Anyway, I got some guidance on something I posted about earlier, how it seemed to me that the wording in the chart that the patient "admits" to masturbating regularly somehow placed that behavior in a pejorative light. The instructor explained that the significance of that wording was actually that the patient has reached a level of comfort with the health care team that he can discuss that particular matter openly. Whether or not his denials of sexual fantasies about children can be taken at face value, however, remains to be seen.

Of course, at the first mention of "masturbation", my cohort erupted (tee-hee) into fits of giggles and crude humor. I'm all for giggles and crude humor, but I was put off by the breach of decorum during what seemed to me to be a perfectly legitimate discussion (one that had now gotten completely off-track and could not be followed). The instructor pointed out that their reaction indicated that they had not reached the level of comfort with that aspect of their sexuality that he had. When I asked if by "he" she meant me or the patient, she replied "both".

The cohort reacted with incredulity and disgust when I said that I felt that I could identify with my case study patient. I was expecting that reaction, and even constructed in those few short moments a tirade to respond with. Would they be so judgemental if confronted with a diabetic who is dying from non-compliance? A CABG blown by one too many cheezeburgers? Sometimes I have to question the motivations of my comrades at times, their compassion frequently seems limited and those limits frequently seem rigid. Maybe it's a maturity issue. I was thinking to myself "oh really? You're so great that there's no possible way you could ever identify with someone who has done something horrible? No way you could identify with someone who's ill?" I dunno. I get worked up over nothing sometimes.

The rest of the cohort decided to watch a video, so I excused myself and returned to the unit. I'm thankful for the easy time, but I'm really not interested in being educated on the subject of mental illness by the main-stream media, no matter how entertaining the presentation. Even if most of the patients were in groups or vocational rehab therapy, I figured I could at least talk to the nurses on the unit about their jobs.

As luck would have it, my case-study was on the unit and had nothing to do for a while, so we walked the grounds for a bit (his level of restriction allows him to walk around outside the unit without an escort, I can't be "responsible" for him), and he answered some of my questions about his therapy between drags on his cigarette and short episodes of anxiety posturing. He referred to the reason he was committed only as "My Crime". He didn't need to go into detail, I knew all the details already from his chart. I was more interested in what was important to him, what he finds helpful, and what he's looking forward to in the future. He identified the group therapy as being particularly helpful to him, and he goes to a lot.
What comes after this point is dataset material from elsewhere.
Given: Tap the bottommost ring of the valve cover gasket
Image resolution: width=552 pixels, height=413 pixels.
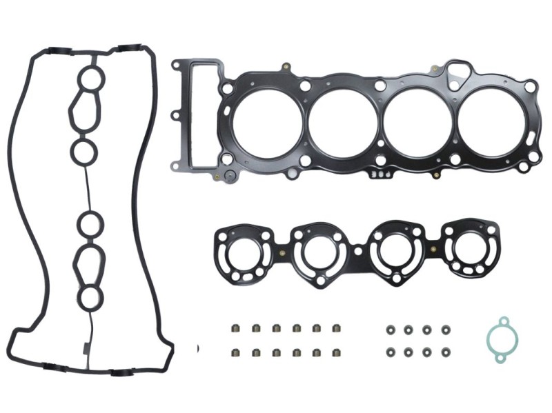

In addition to AA (mandated because he was under the influence of ETOH when he committed his crime), he attends a sex-offender's group, a male survivors of rape group, a trauma group, dialectical behavioral therapy group, and probably some others I don't know about. I'm disappointed that I haven't been able to attend any groups lately, but the therapists usually balk at the suggestion, even when the patients invite me to attend. Most likely, the only group I'll be able to attend will be AA (which is also the least interesting to me).

When I returned to the group, I discovered that the video-playing device was not operable, so those hours were spent in discussion. I can't say I'm sorry I missed it, the crazy people had more interesting things to say. That might sound harsh, but, well, I already KNOW what they think.